Ask Your Question

Revision history [back]

Scale invariance

I'm working on a project that does a lot of bounding box detection. I'm able to detect the objects I'm looking for reasonably reliably using a combination of a bunch of transformations. However, if I change the scale of the input image it tends to throw everything off. So to find the largest contour I might scale the image down and do this:

bw_image = cv2.cvtColor(img, cv2.COLOR_BGR2GRAY)
blurred_image = cv2.GaussianBlur(bw_image, (3, 3), 0)
canny_image = cv2.Canny(blurred_image, 50, 150)
kernel = numpy.ones((5, 5), numpy.uint8)
dilated_image = cv2.dilate(canny_image, kernel, iterations=1)
kernel = cv2.getStructuringElement(cv2.MORPH_RECT, (9, 9))
closed_image = cv2.morphologyEx(dilated_image, cv2.MORPH_CLOSE, kernel)
blurred_image = cv2.GaussianBlur(closed_image, (3, 3), 0)
img, contours, hierarchy = cv2.findContours(closed_image, cv2.RETR_EXTERNAL, cv2.CHAIN_APPROX_SIMPLE)
return max(contours, key=cv2.contourArea)
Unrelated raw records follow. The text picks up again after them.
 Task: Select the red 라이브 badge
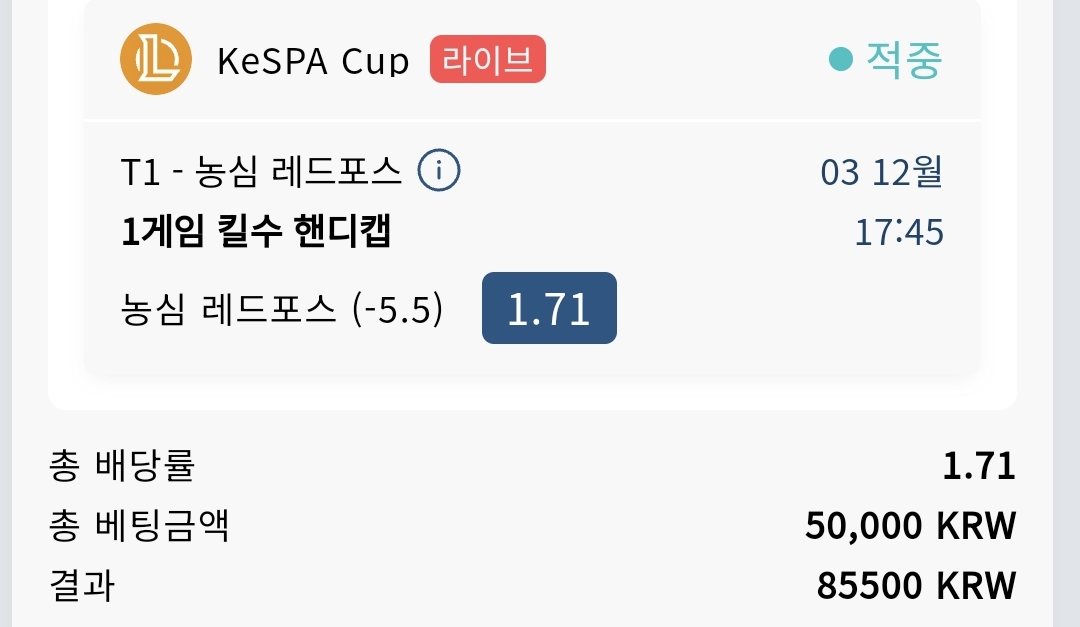click(488, 59)
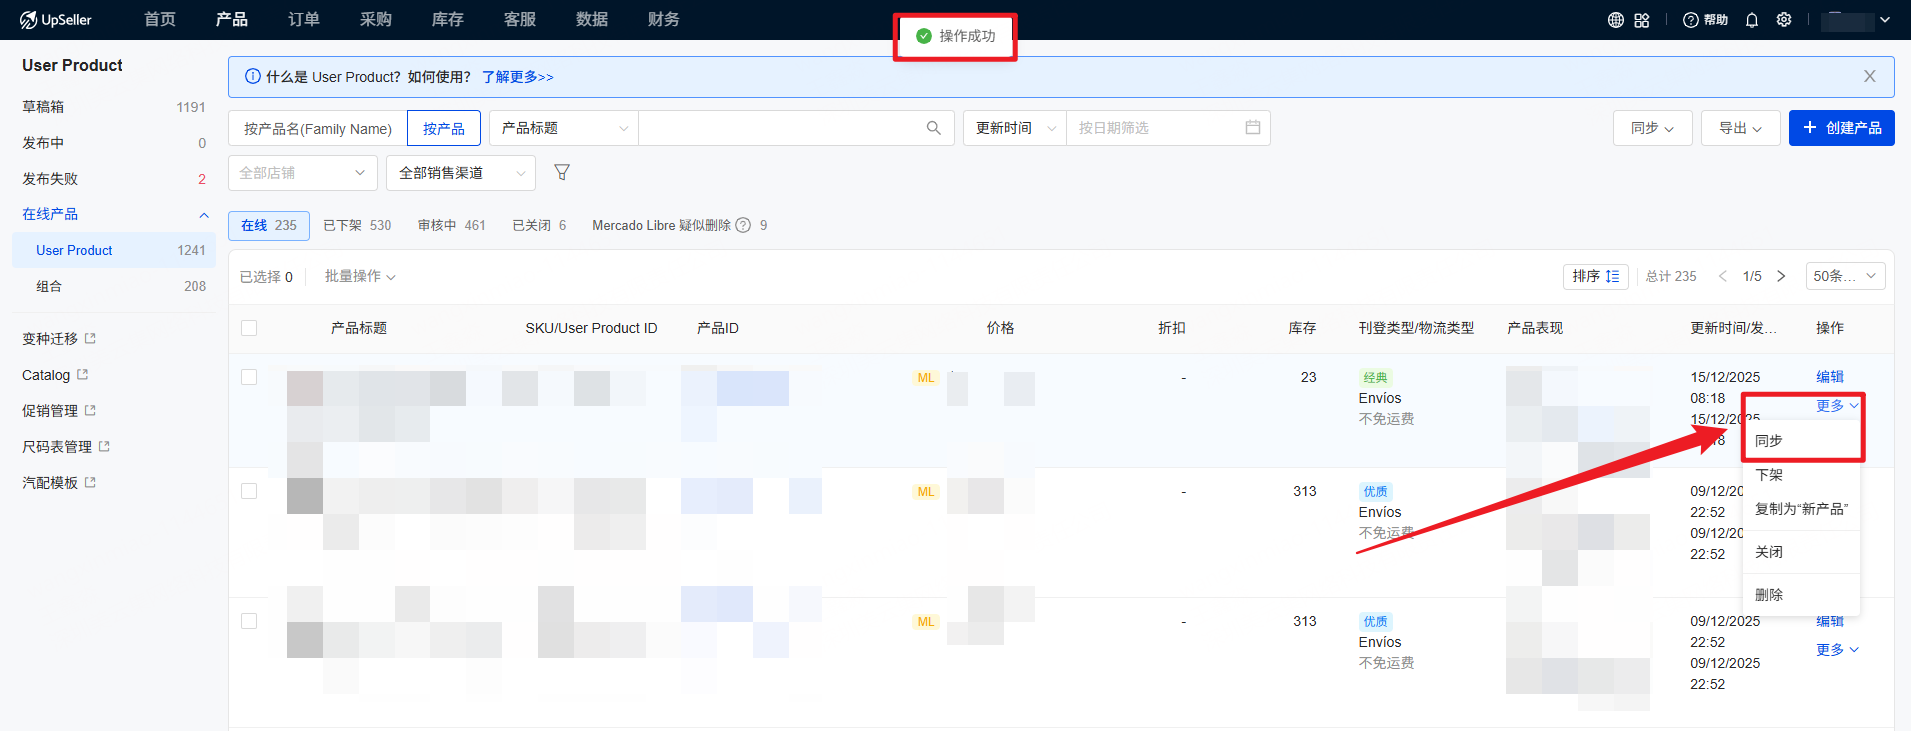Open the settings gear icon
This screenshot has height=731, width=1911.
tap(1783, 20)
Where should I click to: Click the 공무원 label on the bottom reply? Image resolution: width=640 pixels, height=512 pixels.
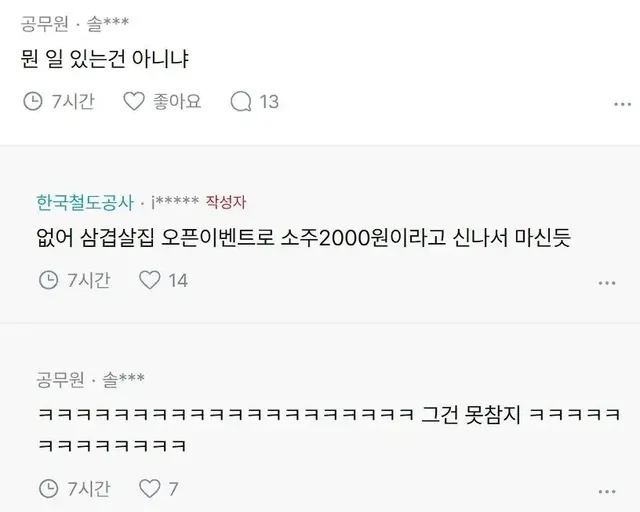(60, 379)
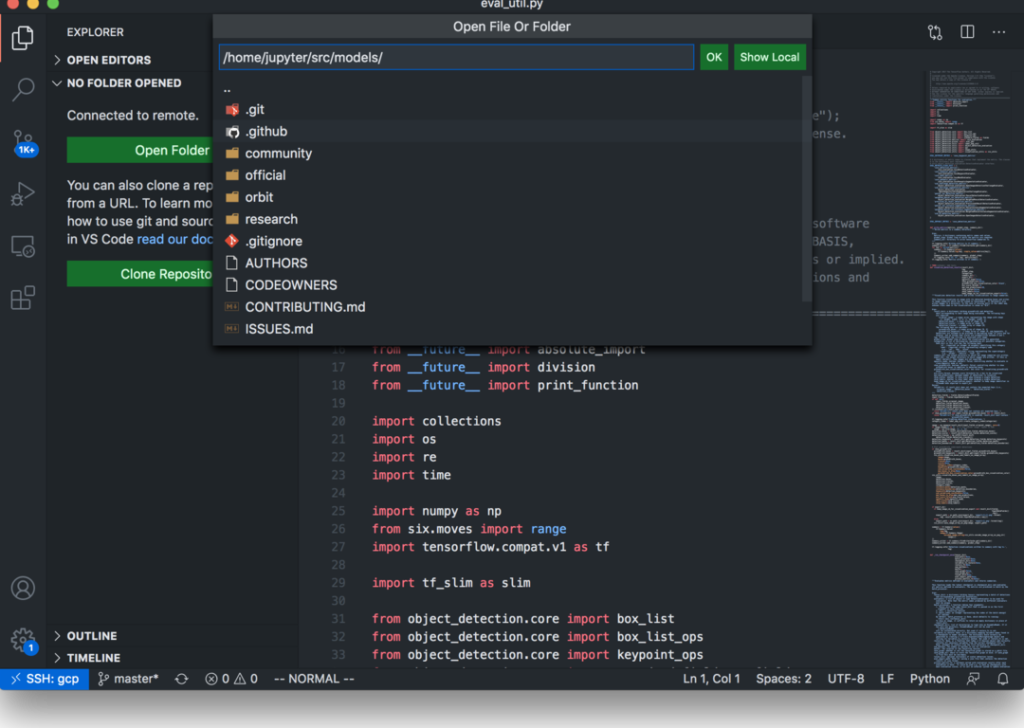1024x728 pixels.
Task: Expand the Timeline section
Action: click(93, 658)

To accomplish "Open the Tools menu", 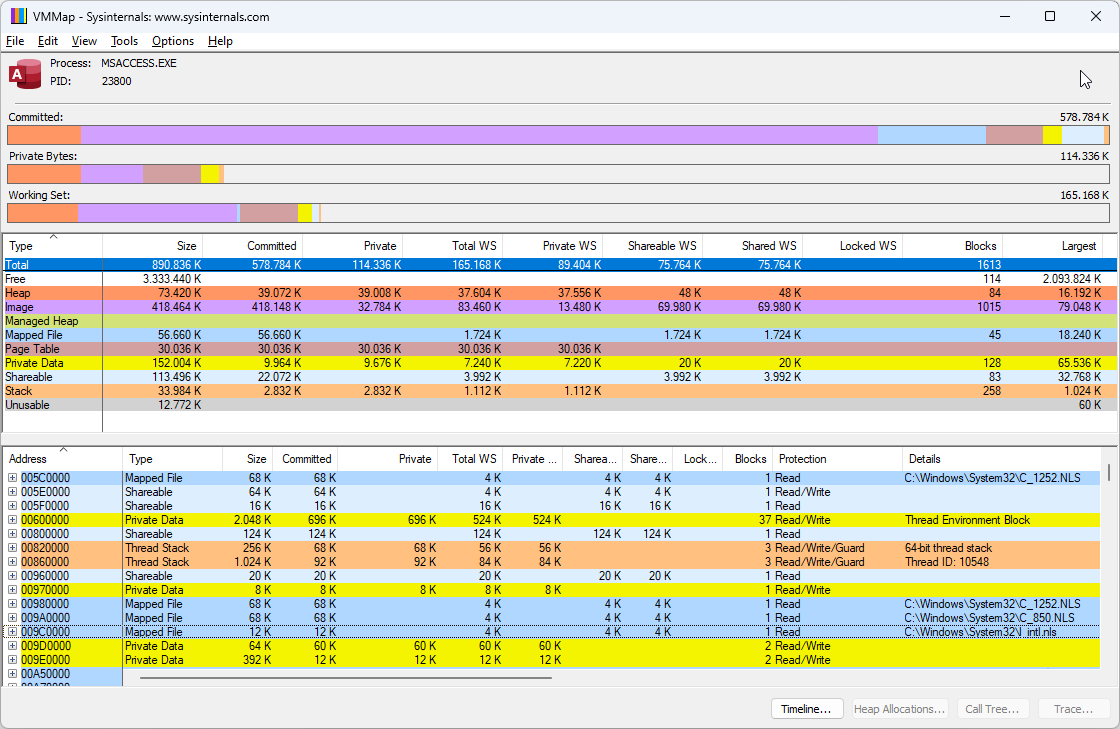I will [124, 41].
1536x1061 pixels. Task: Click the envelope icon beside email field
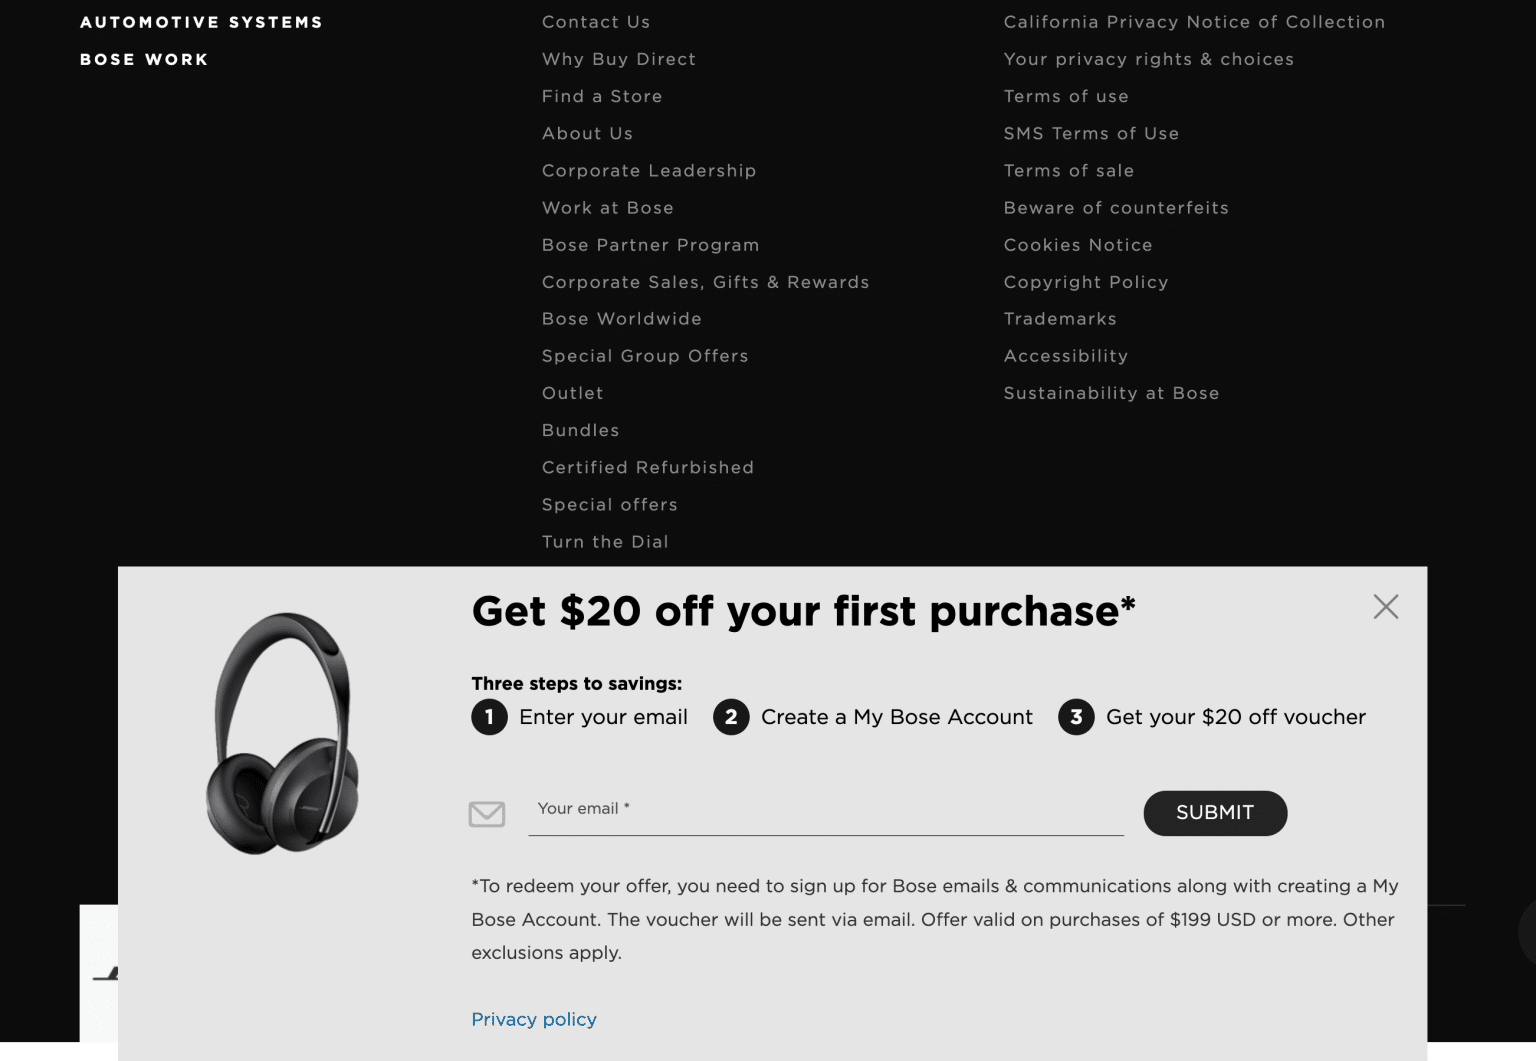point(487,813)
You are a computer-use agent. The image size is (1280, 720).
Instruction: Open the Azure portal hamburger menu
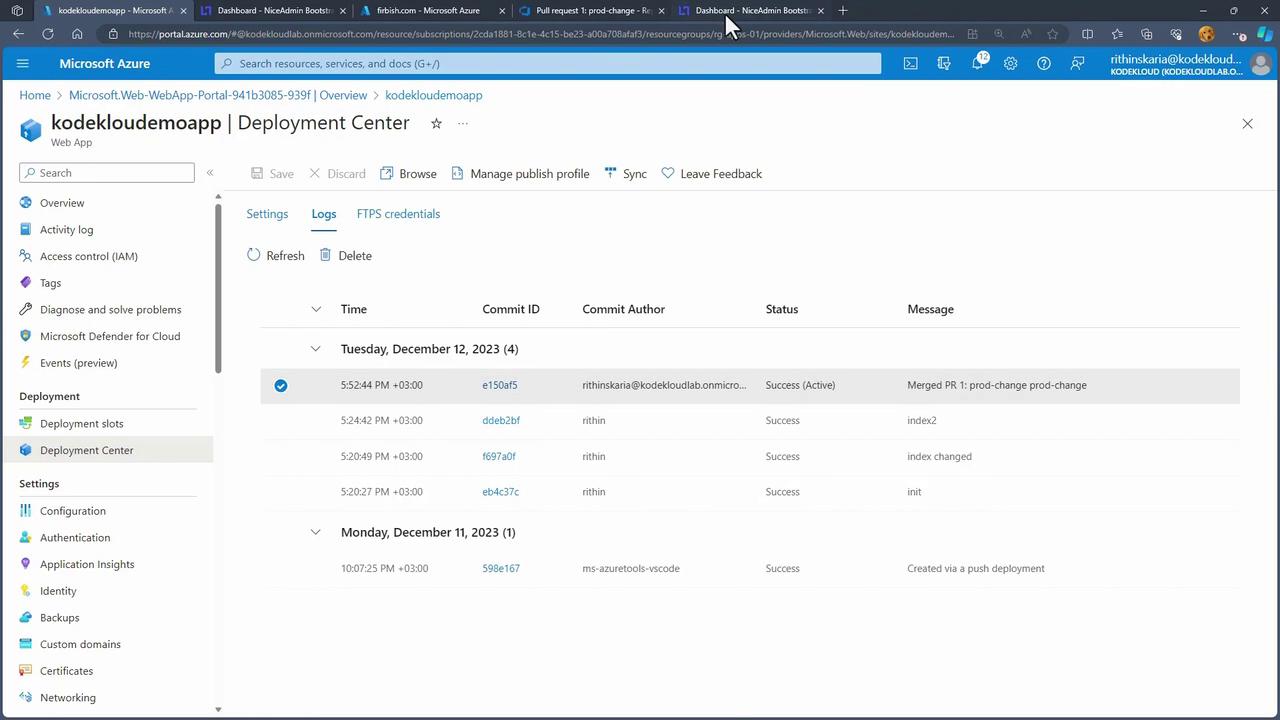coord(23,63)
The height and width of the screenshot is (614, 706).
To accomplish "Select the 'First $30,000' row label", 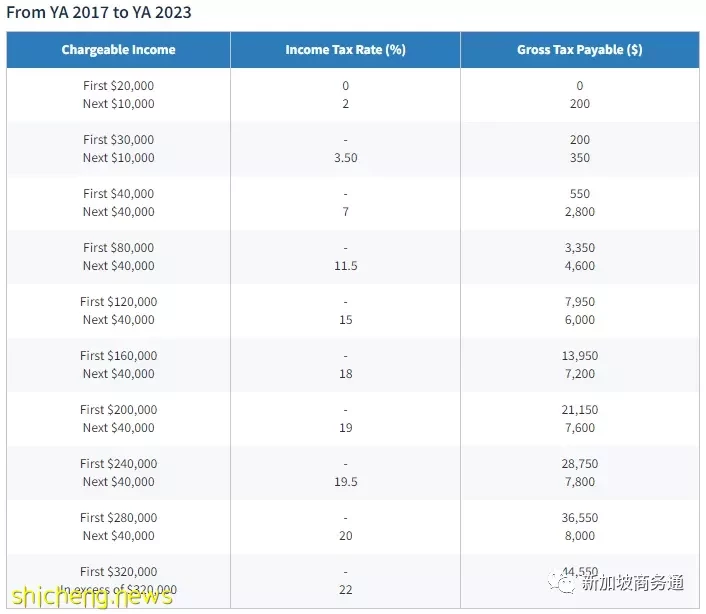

This works fine when the image is scaled, but doesn't work at all using the full image. To get the full image to work I end up changing a lot of the parameters through trial and error, which of course throws off the detection in the scaled image. I'm just looking for some general advice. Do people usually try to use images of the same size/resolution when performing tasks like this? Are there other techniques that would achieve better results when dealing with images of different scales?